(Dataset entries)
──────────────────────────────

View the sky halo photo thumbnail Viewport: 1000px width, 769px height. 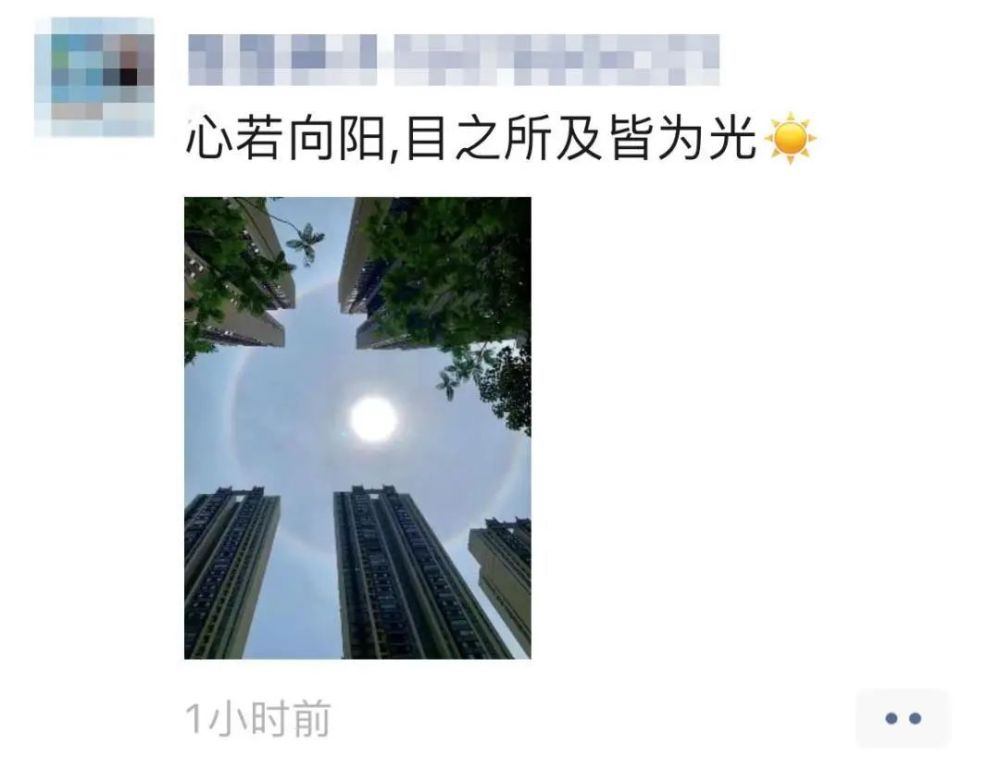click(357, 427)
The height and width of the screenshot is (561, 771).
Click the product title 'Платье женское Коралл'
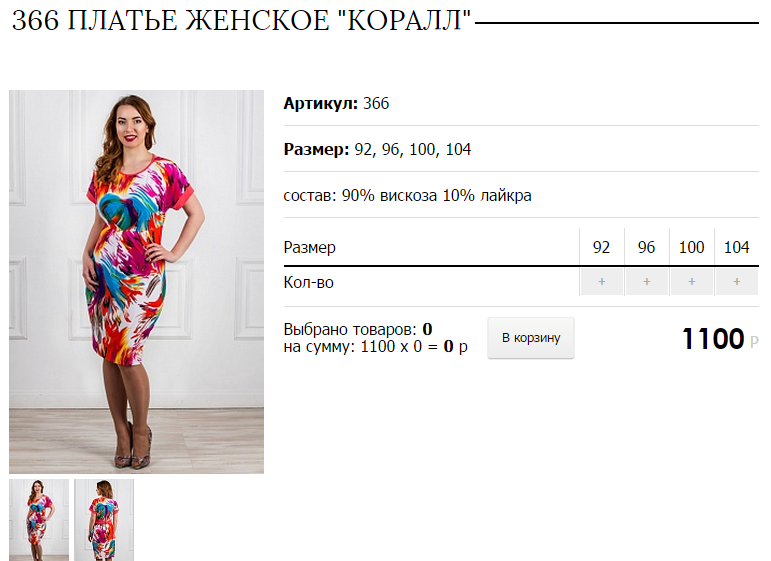click(241, 21)
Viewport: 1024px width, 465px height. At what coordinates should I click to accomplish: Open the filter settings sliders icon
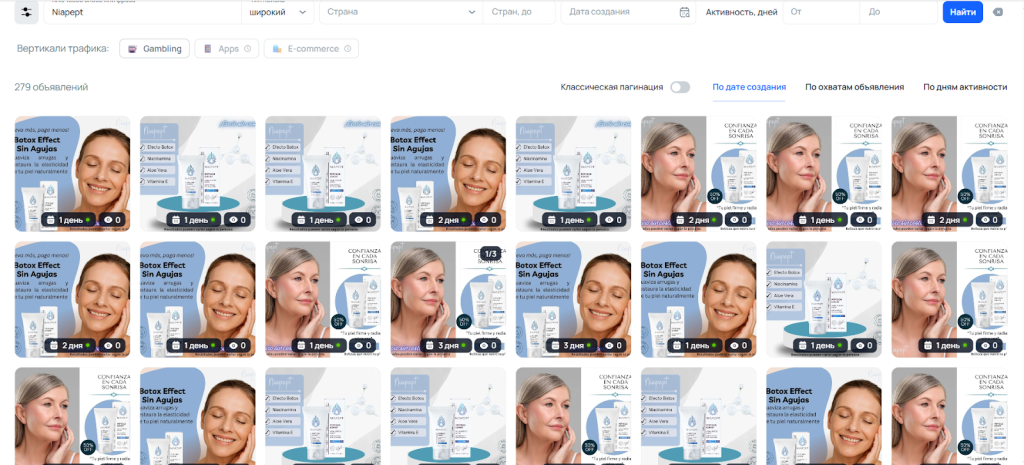coord(25,12)

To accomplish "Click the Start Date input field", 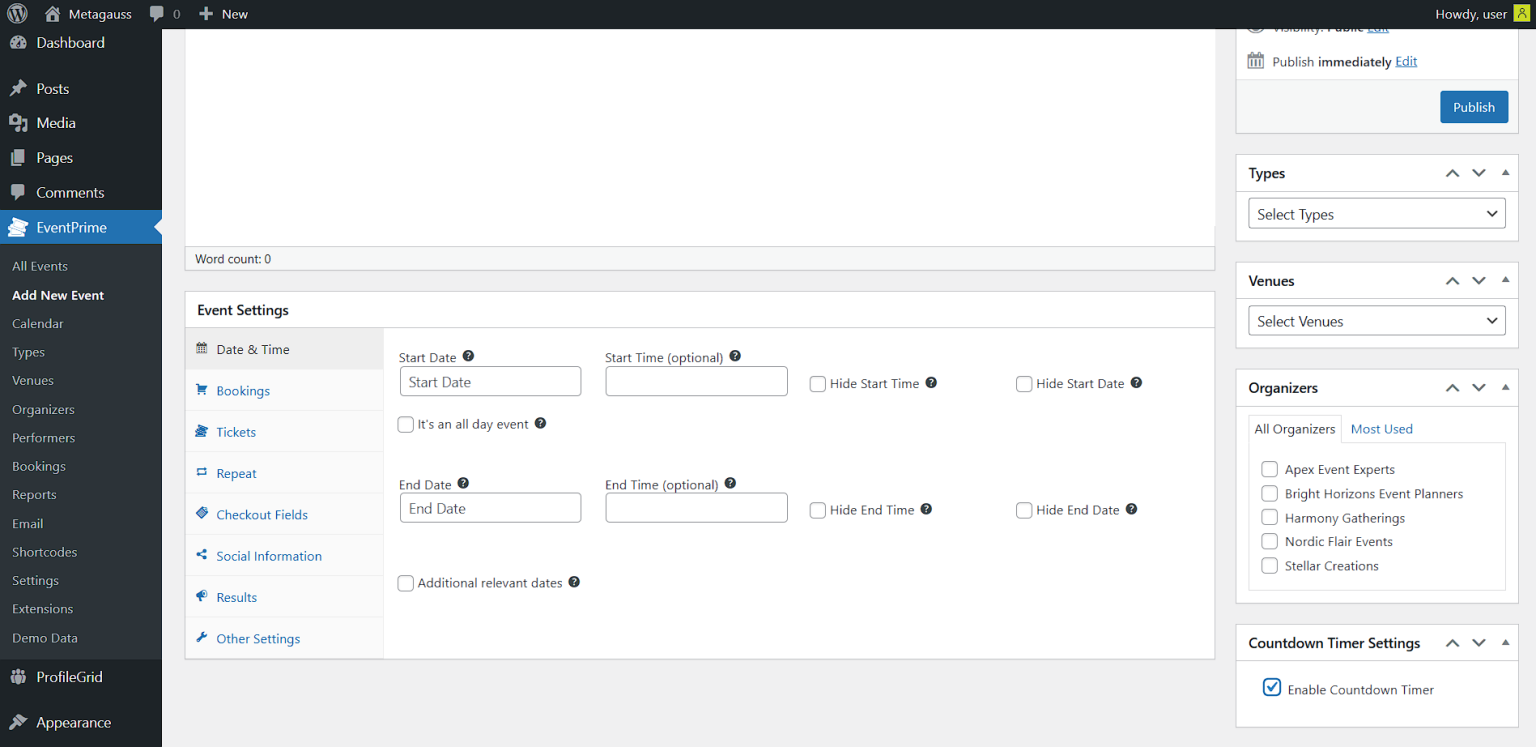I will tap(490, 382).
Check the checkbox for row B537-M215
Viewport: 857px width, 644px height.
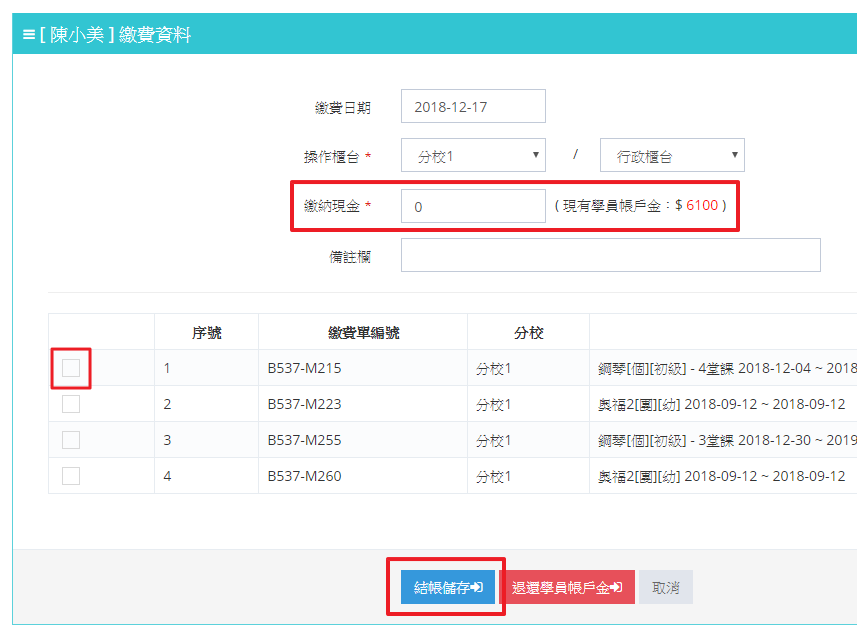click(x=71, y=368)
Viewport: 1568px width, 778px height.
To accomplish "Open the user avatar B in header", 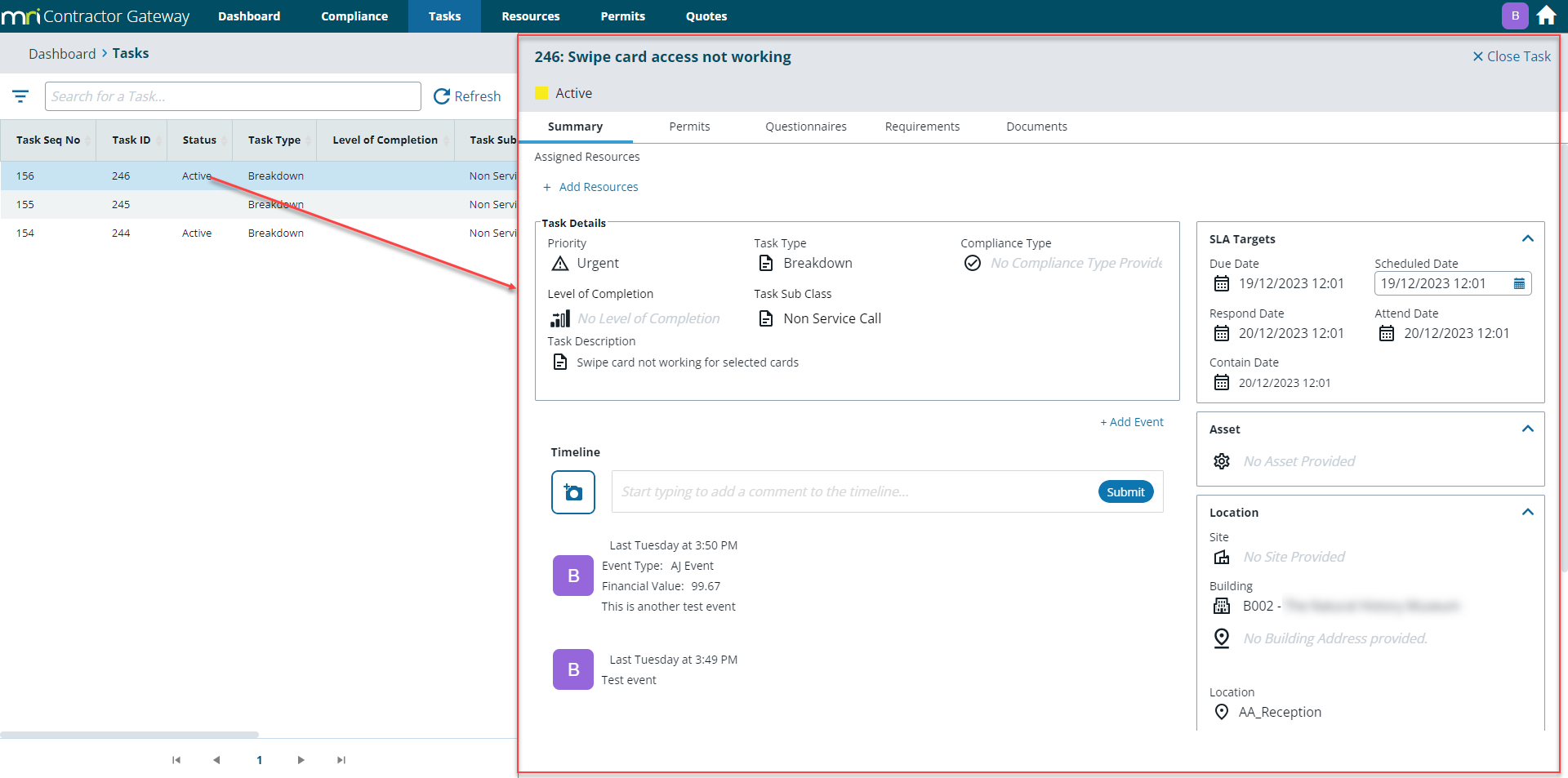I will [x=1515, y=16].

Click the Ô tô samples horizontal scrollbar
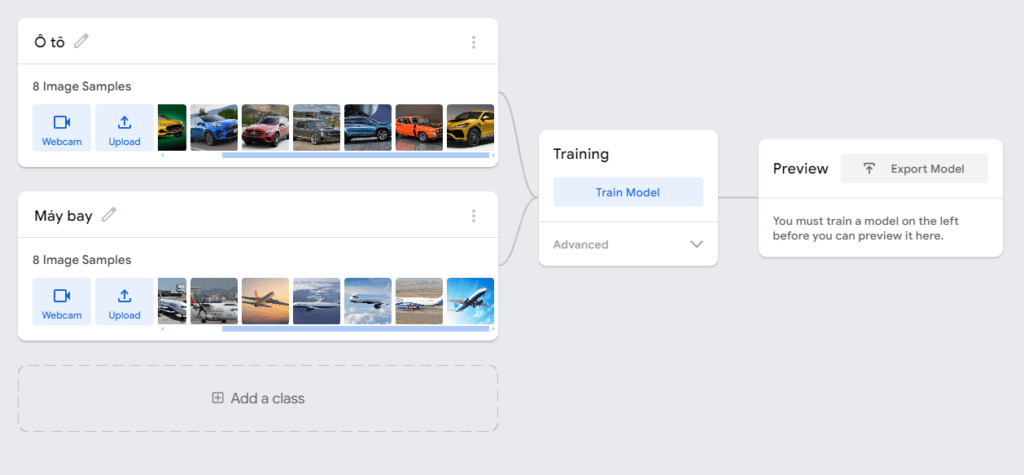click(355, 156)
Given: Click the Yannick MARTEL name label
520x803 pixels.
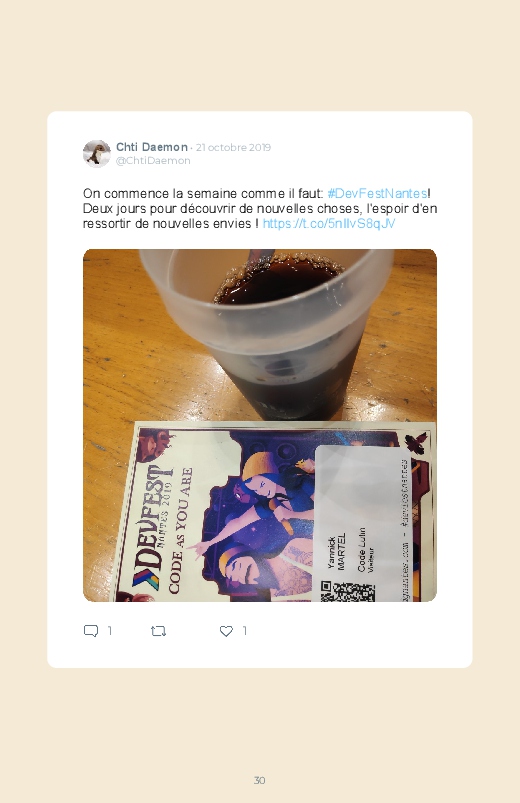Looking at the screenshot, I should coord(336,551).
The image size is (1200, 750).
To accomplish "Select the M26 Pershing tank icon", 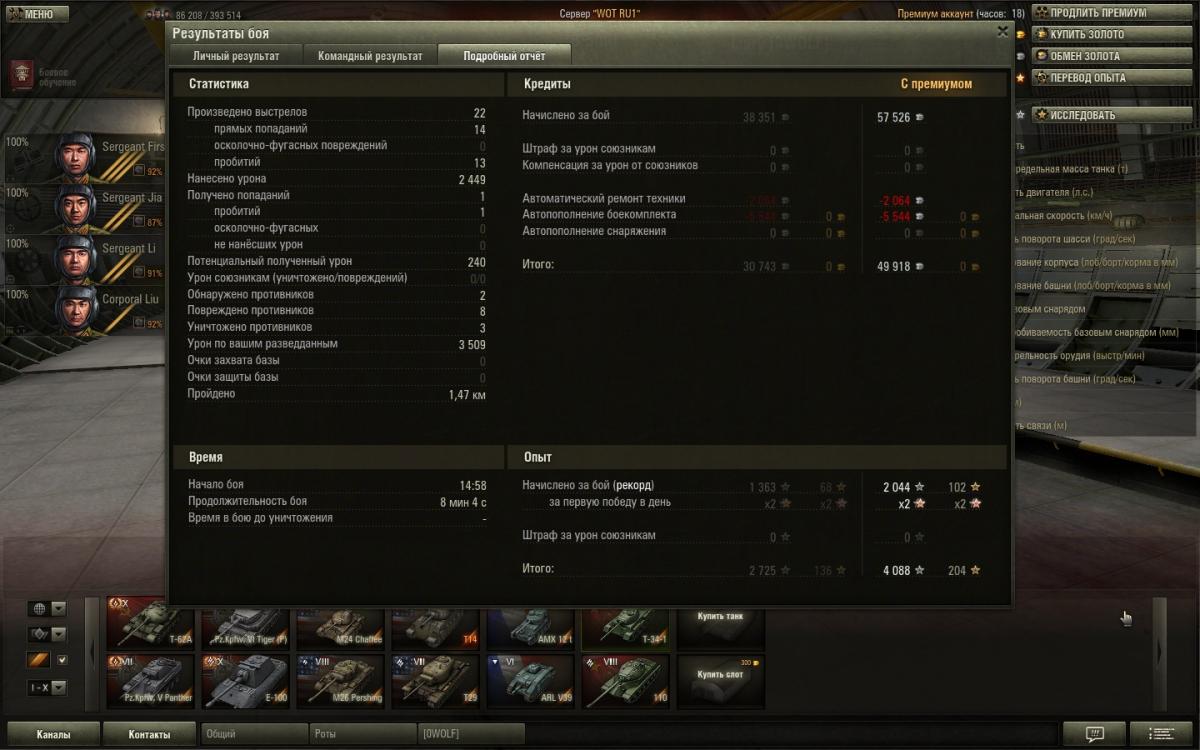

──────────────────────────────

__WORK INSTRUCTION__.
Reproduce the records above exactly, but only from the line containing "Click the Ô tô samples horizontal scrollbar" through the last line, both included, and without any pictures.

__EXPECTED OUTPUT__.
Click the Ô tô samples horizontal scrollbar
click(355, 156)
Given: Click the Yannick MARTEL name label
520x803 pixels.
Looking at the screenshot, I should coord(336,551).
The image size is (1200, 750).
To accomplish "Select the M26 Pershing tank icon", 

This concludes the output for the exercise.